Thread Data Consistency

Programmers familiar with the pains of thread deadlocks and thread-related memory corruption should be well aware of how tedious these problems can be to debug. By analyzing memory access behavior in conjunction with some additional variables, it may be possible to make determinations as to whether or not a memory operation is being made in a thread safe manner. At this point, the author has not defined a formal approach that could be taken to achieve this, but a few rough ideas have been identified.

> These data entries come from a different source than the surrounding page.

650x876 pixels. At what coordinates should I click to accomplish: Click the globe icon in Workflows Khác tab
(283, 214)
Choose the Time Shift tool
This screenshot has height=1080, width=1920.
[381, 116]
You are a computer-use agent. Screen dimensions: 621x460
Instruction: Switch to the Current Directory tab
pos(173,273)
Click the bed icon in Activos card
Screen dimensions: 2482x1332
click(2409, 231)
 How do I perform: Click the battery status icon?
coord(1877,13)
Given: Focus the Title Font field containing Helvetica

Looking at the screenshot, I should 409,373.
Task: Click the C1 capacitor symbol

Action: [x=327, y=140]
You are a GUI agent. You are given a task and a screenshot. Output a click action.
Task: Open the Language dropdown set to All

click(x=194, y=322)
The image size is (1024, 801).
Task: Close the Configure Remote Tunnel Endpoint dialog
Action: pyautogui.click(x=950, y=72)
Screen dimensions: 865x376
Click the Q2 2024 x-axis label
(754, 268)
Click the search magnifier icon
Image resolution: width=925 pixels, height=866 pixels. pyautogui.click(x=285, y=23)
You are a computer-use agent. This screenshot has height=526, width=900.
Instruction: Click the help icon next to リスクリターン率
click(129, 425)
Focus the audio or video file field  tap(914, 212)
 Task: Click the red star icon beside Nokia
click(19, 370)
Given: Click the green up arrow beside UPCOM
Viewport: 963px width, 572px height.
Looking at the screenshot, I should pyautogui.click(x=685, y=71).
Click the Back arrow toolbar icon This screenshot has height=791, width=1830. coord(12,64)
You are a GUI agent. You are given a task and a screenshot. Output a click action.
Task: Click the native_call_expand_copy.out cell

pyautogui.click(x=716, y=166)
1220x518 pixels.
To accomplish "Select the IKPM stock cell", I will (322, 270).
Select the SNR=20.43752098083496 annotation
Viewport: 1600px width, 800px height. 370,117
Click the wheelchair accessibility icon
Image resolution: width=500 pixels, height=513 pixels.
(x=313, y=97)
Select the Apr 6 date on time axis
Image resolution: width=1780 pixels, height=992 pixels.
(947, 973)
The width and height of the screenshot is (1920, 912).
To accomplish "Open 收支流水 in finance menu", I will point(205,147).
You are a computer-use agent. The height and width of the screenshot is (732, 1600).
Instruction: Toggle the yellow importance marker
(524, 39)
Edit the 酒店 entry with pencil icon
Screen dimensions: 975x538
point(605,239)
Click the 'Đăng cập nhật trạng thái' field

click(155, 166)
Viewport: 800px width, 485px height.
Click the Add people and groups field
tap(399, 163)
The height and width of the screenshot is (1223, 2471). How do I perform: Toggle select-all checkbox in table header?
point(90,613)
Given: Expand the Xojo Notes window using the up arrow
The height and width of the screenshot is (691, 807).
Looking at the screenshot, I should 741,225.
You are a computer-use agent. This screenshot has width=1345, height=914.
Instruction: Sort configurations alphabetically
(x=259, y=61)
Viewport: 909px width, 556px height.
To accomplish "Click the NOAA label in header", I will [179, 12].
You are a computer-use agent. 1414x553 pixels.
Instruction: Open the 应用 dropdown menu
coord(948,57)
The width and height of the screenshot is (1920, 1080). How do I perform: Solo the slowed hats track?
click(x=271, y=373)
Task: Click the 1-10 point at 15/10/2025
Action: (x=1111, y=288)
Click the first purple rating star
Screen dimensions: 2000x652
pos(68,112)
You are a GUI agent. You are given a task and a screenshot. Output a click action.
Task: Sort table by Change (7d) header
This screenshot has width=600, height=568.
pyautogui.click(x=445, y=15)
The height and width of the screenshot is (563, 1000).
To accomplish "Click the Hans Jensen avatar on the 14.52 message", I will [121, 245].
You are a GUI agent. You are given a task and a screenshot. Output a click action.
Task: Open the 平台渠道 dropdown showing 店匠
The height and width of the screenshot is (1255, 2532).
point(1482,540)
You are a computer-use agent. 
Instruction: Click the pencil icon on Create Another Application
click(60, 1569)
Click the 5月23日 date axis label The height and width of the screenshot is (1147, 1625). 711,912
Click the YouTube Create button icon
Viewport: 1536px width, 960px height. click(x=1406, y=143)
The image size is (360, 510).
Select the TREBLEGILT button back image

The basic idea behind this approach would be to combine memory access behavior with information about the thread that the access occurred in and the set of locks that were acquired when the memory access occurred. Determining which locks are held can be as simple as inserting instrumentation code into the routines that are used to acquire and release locks at runtime. When a lock is acquired, it can be pushed onto a thread-specific stack. When the lock is released, it can be removed. The nice thing about representing locks as a stack is that in almost every situation, locks should be acquired and released in symmetric order. Acquiring and releasing locks asymmetrically can quickly lead to deadlocks and therefore can be flagged as problematic.

Determining data consistency is quite a bit trickier, however. An analysis library would need some means of historically tracking read and write access to different locations in memory. Still, determining what might be a data consistency issue from this historical data is challenging. One example of a potential data consistency issue might be if two writes occur to a location in memory from separate threads without a common lock being acquired between the two threads. This isn't guaranteed to be problematic, but it is at the very least be indicative of a potential problem. Indeed, it's likely that many other types of data consistency examples exist that may be possible to capture in relation to memory access, thread context, and lock ownership.

Even if this concept can be made to work, the very fact that it would be a runtime solution isn't a great thing. It may be the case that code paths that lead to thread deadlocks or thread-related corruption are only executed rarely and are hard to coax out. Regardless, the author feels like this represents an interesting area of future research.